# [REQUIREMENT]
Search the records for the string "Given", then copy each line that has it.

[Dataset entries]
[Start of section]

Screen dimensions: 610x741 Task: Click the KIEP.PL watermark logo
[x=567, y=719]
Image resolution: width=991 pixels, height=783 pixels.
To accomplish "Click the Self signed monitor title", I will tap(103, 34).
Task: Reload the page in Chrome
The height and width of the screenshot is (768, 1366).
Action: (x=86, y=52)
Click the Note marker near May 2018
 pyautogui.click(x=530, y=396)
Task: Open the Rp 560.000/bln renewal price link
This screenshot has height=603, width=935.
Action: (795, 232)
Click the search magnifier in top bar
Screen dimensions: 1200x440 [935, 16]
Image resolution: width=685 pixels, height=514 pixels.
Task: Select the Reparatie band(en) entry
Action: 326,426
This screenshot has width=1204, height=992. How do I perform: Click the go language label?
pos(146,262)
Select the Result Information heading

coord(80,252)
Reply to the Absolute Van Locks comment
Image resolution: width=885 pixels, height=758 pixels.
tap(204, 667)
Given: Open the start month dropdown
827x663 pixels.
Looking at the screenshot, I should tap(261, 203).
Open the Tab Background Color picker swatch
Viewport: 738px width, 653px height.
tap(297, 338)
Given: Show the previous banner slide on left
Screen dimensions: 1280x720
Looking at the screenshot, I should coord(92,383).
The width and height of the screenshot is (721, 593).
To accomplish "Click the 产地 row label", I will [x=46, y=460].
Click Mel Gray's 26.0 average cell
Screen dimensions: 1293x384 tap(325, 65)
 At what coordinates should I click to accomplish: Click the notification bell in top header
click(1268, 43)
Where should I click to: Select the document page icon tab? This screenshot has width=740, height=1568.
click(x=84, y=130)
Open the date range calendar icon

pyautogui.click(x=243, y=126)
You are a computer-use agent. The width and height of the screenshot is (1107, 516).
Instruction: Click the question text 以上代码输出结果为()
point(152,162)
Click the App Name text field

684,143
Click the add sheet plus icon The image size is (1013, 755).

[End of section]

# [WRITTEN SOLUTION]
Given: Open the start month dropdown
Given: Show the previous banner slide on left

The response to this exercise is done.